====== MATERIAL PROVIDED ======

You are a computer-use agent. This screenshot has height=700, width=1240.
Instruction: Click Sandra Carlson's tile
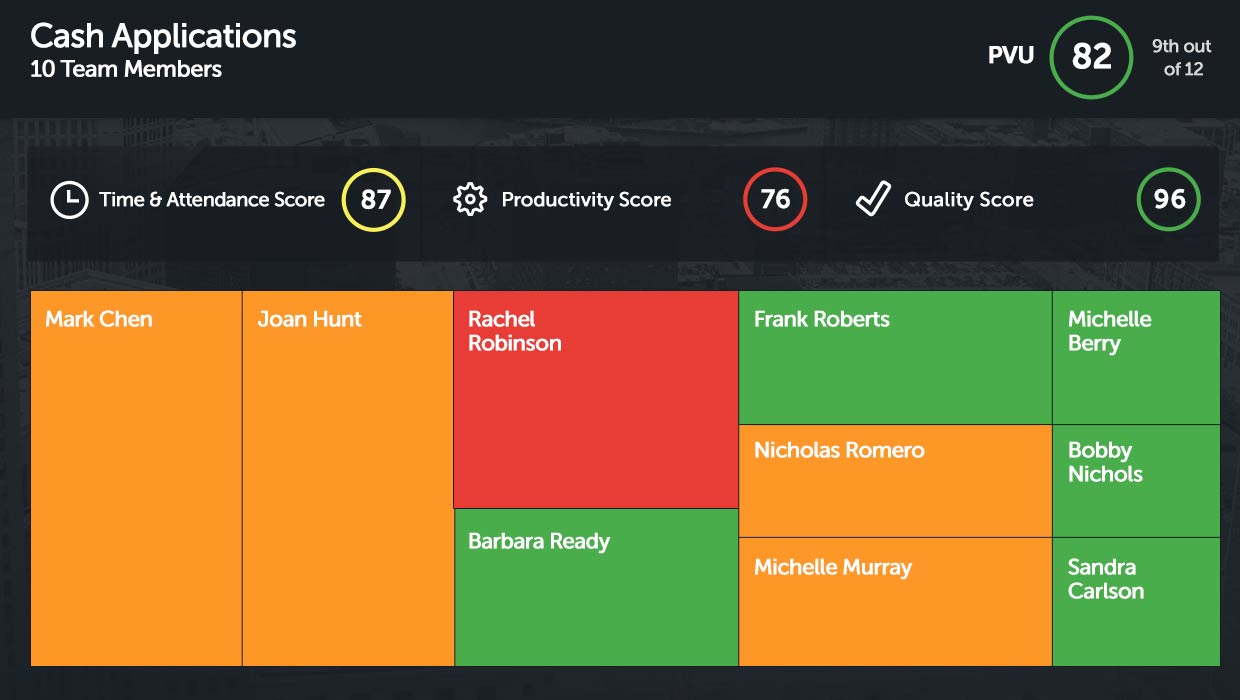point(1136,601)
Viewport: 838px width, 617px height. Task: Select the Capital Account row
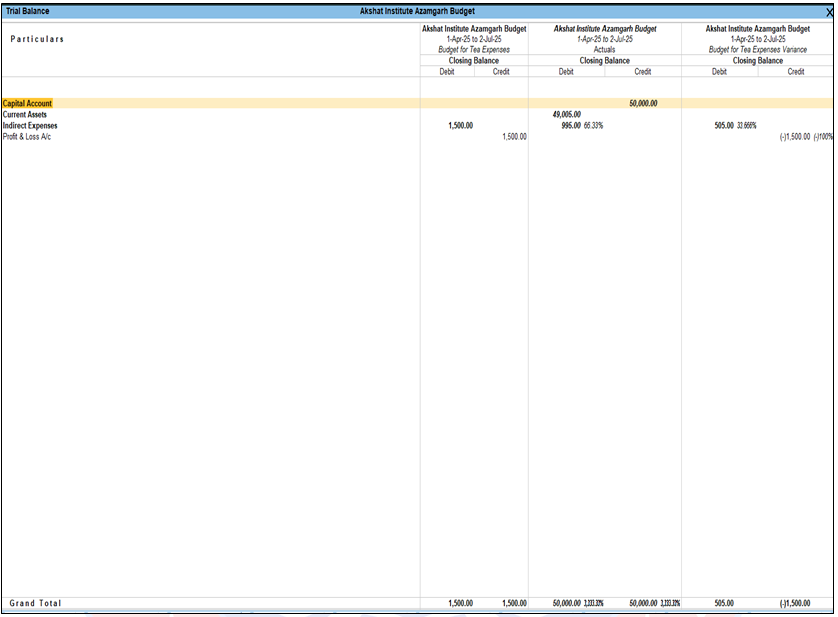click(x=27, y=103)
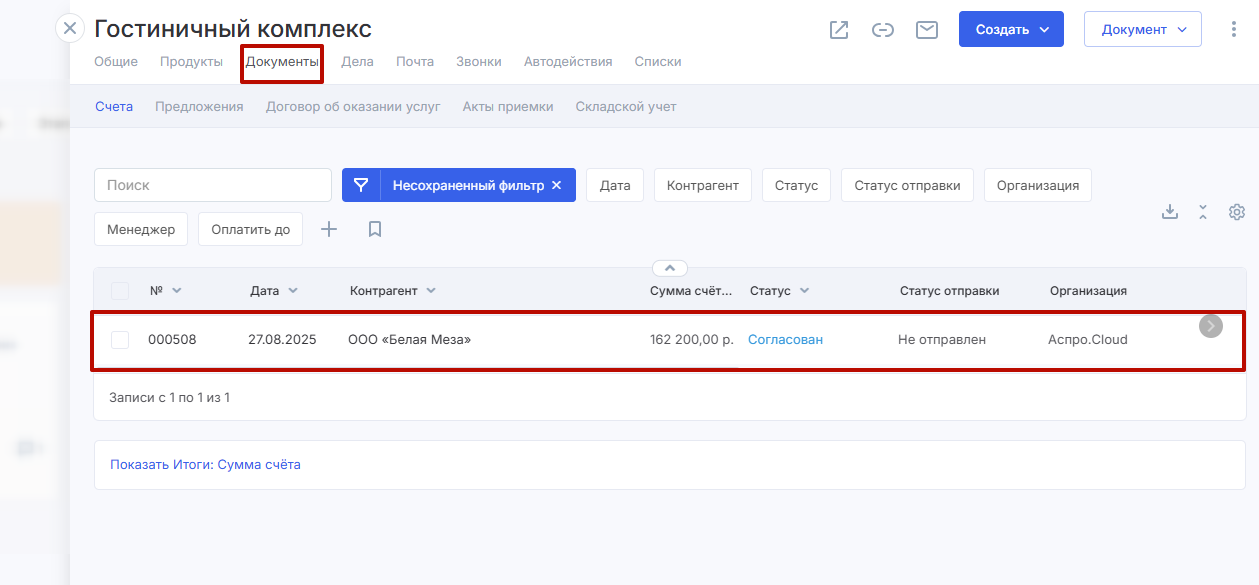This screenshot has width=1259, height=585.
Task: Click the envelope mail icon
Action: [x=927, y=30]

======
====== MATERIAL PROVIDED ======

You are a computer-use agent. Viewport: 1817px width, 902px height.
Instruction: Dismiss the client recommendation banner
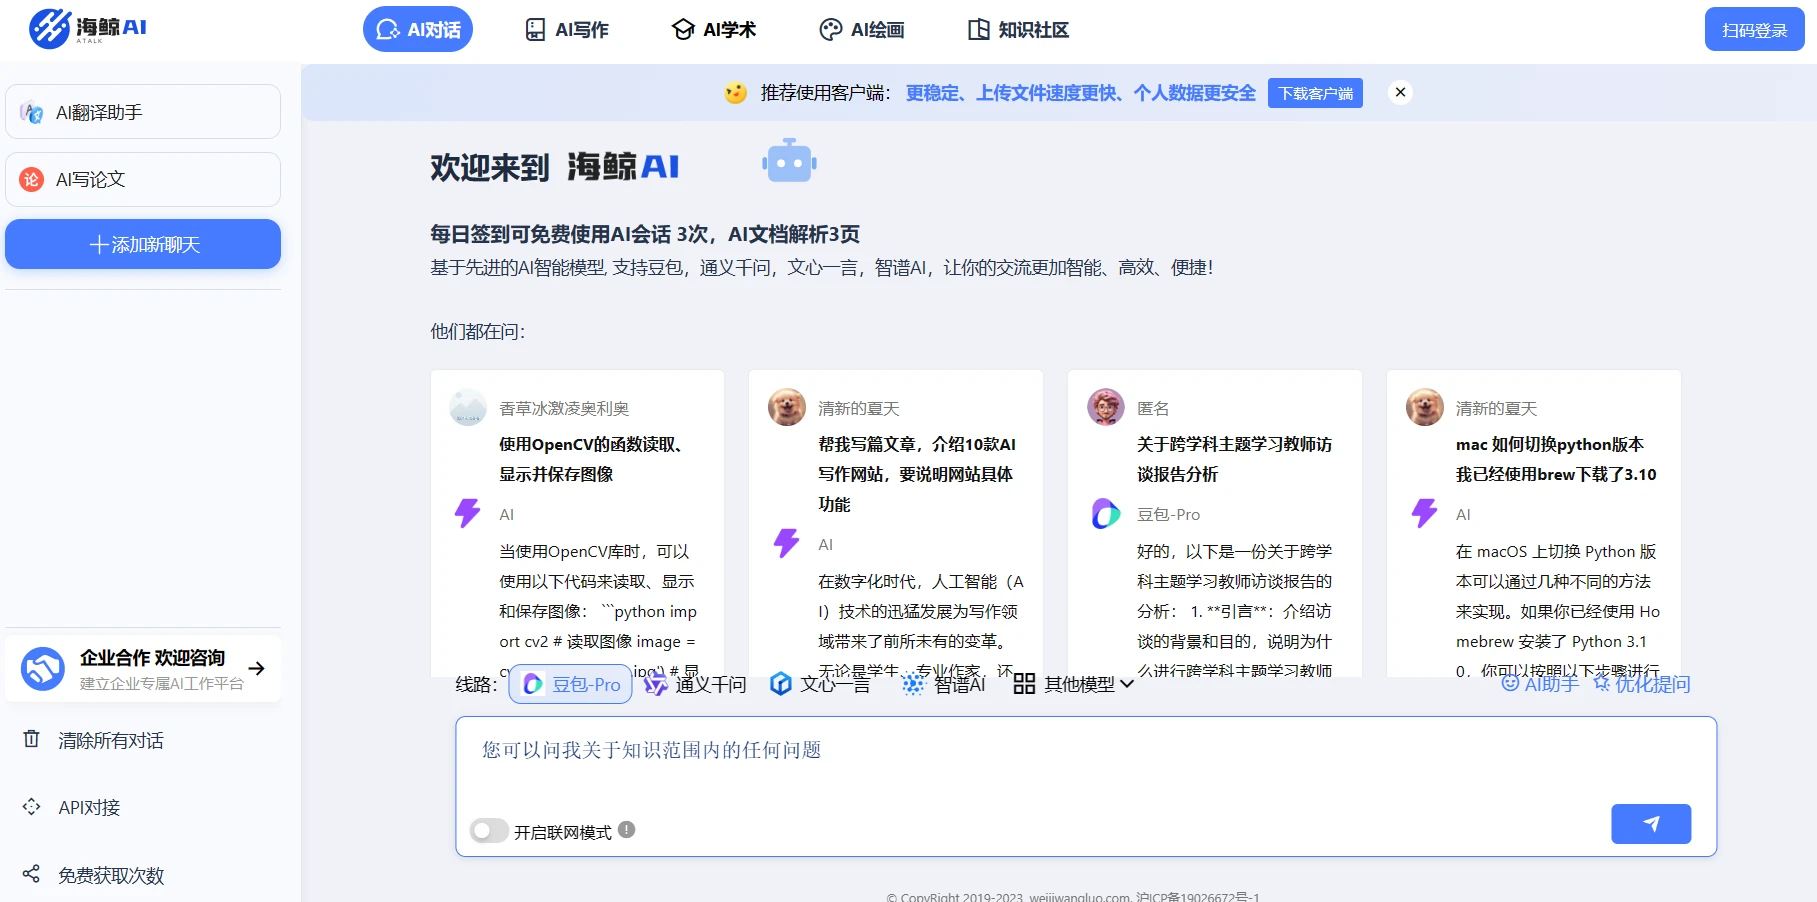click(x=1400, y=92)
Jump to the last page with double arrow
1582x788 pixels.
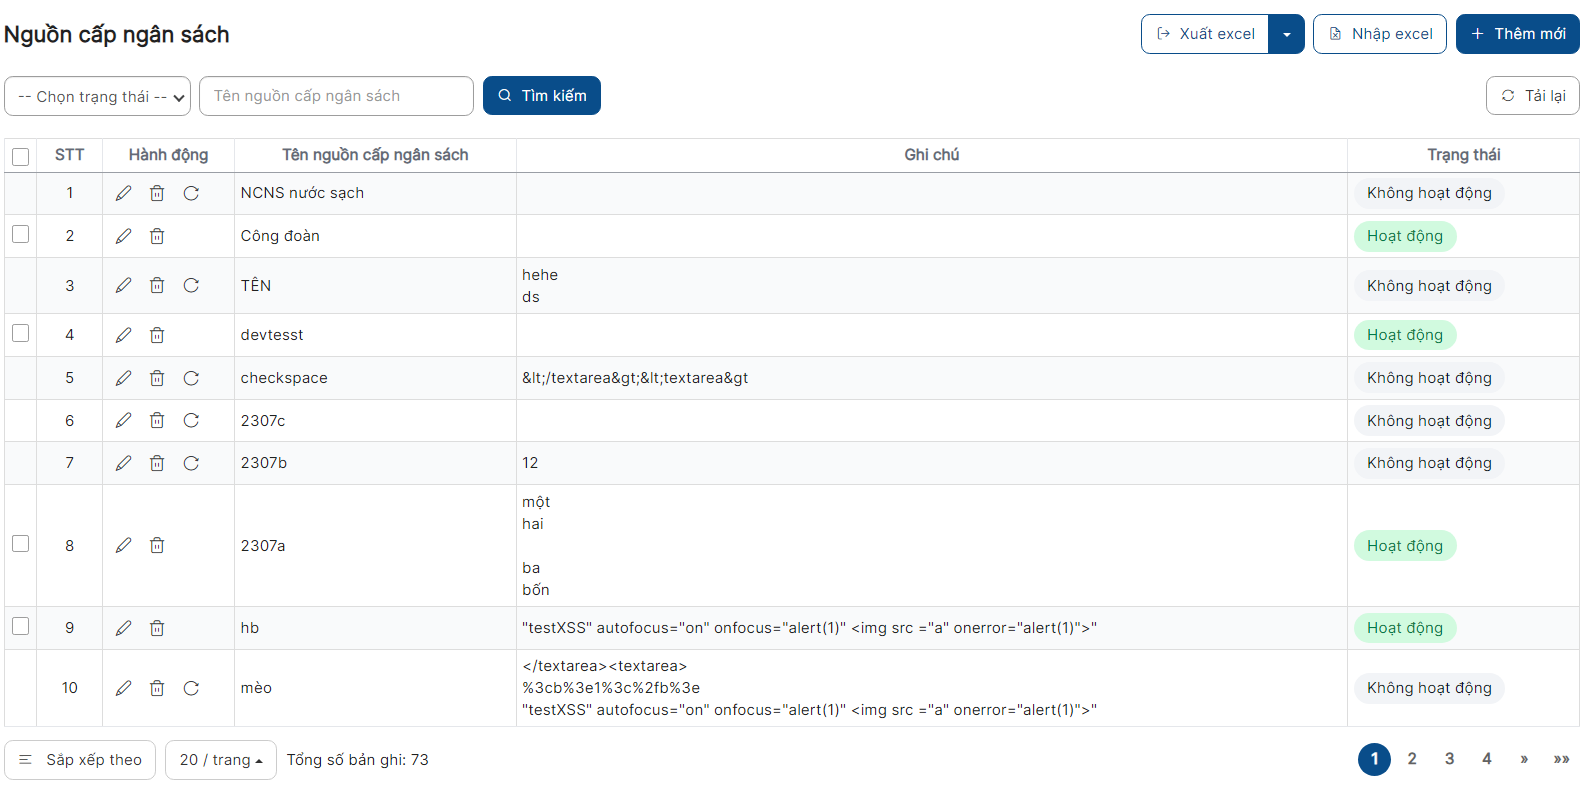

======
====== MATERIAL PROVIDED ======

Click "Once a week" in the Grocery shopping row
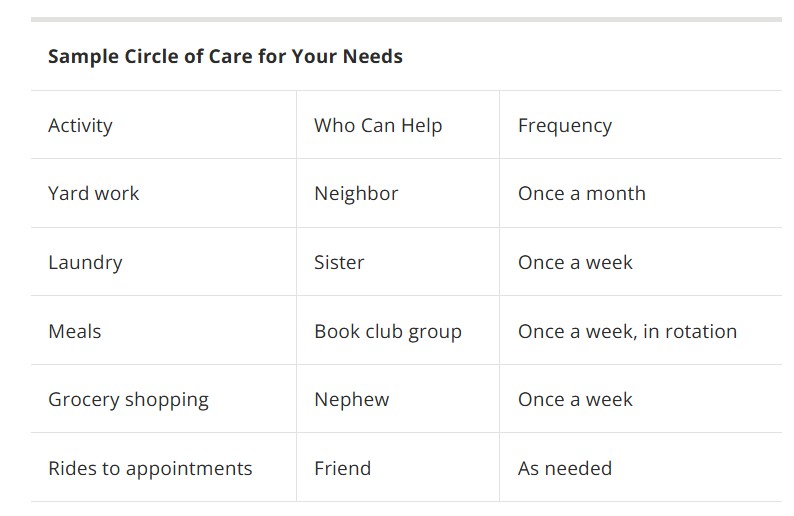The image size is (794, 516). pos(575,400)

======

* WHAT THIS TASK INVOLVES *
For each line in the records that holds "computer", show that line as it stands.

* TASK OUTPUT *
You are a computer-use agent. This screenshot has height=700, width=1240.
You are a computer-use agent. Viewport: 1817px width, 902px height.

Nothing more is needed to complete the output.